Monday, Jun. 15, 1987
Mastering The Sounds of Silence
By Michael Walsh
They laughed when Andres Segovia sat down to play the guitar. The nerve of the ( man, bringing a flamenco instrument into the hallowed precincts of the concert hall. "That stupid young fellow is making useless efforts to change the guitar -- with its mysterious, Dionysiac nature -- into an Apollonian instrument," wrote one skeptic after Segovia's 1910 debut in Madrid. "The guitar responds to the passionate exaltation of Andalusian folklore, but not to the precision, order and structure of classical music."
That assessment was, to say the least, inopportune. When he died last week at 94 in the Spanish capital, Segovia had put the guitar on a near equal footing with the piano, violin and cello as a solo concert instrument; he had also won for himself a place among the most influential performers of the 20th century.
Sitting quietly, almost motionlessly onstage, protectively cradling his six-string Hauser guitar, his left hand moving swiftly and smoothly across the frets, his right hand flicking the strings gently with its fingernails, Segovia was a picture of concentration. A Segovia recital was as hushed as a whisper, as rapt as a prayer. "If people have even a little understanding," he once said, "it is better to move them than to amaze them."
Born in Linares, a village in southern Spain, young Andres briefly studied the violin. But his teacher was a harsh martinet, and Segovia was unmoved by the sound of the instrument. "The violinists and cellists I heard in the Granada of that time seemed to extract catlike wails from the violin and asthmatic gasps from the cello," he wrote in Segovia, his 1976 memoir. "But even in the hands of common people, the guitar retained that beautiful plaintive and poetic sound."
He came by such feelings practically from the cradle. When Andres was a child, his uncle would strum an imaginary guitar and sing: "To play the guitar/ You need no 'science'/ Only a strong arm/ And perseverance." Segovia took this instruction to heart; aside from a few lessons from a strolling flamenco player, he was self-taught. His tastes, though, were sophisticated: Spanish music by Fernando Sor and Francisco Tarrega, baroque music by Bach and Purcell and works by such contemporaries as Benjamin Britten and Heitor Villa- Lobos, many of which were written especially for him.

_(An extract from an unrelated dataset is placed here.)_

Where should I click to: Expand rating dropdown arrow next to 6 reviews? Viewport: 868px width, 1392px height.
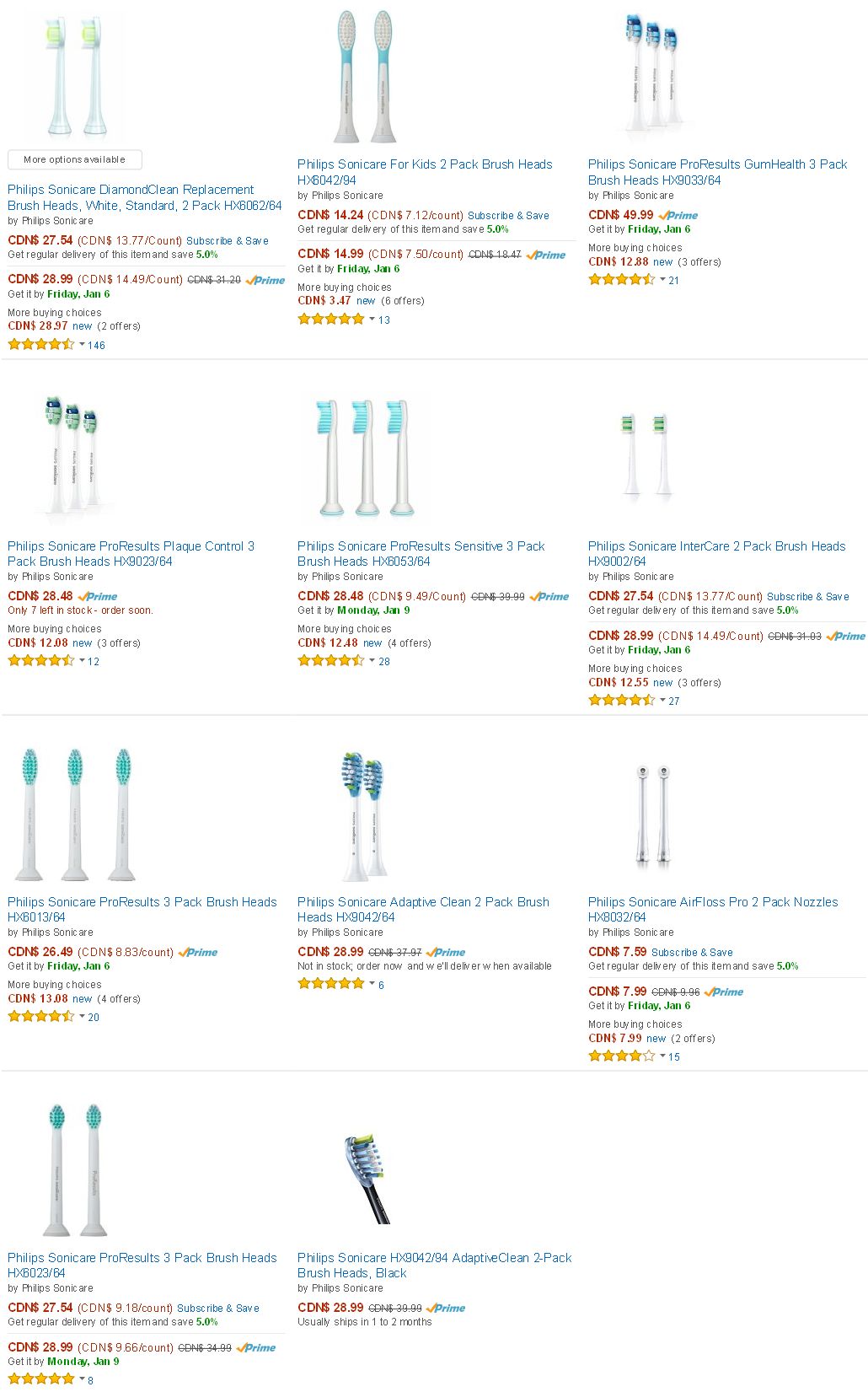pyautogui.click(x=372, y=983)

Behind the bland, avuncular exterior, Segovia was a man of strong feelings. The electric guitar, of course, was anathema, and he denounced rock music as a "strange, terrible and dangerous disease." He often compared the guitar to a woman and boasted of his fidelity, yet he married three times. Nor was he so self-effacing as his calm demeanor and, late in life, his sometimes indifferent performances suggested. Given the guitar's limited repertoire, Segovia felt no compunction about arranging and reworking music for other instruments. "The composer has to work through me," he said. Indefatigable, he practiced five hours a day and even in his 90s was still playing up to 60 concerts a year around the world. He was also a tireless teacher whose students included Julian Bream. This, in fact, may prove to be his most enduring legacy; once scorned by academia, classical-guitar study is now offered by some 1,600 schools of music in the U.S. "Segovia's guitar does not sound loud," Composer Igor Stravinsky once observed, "but it sounds far."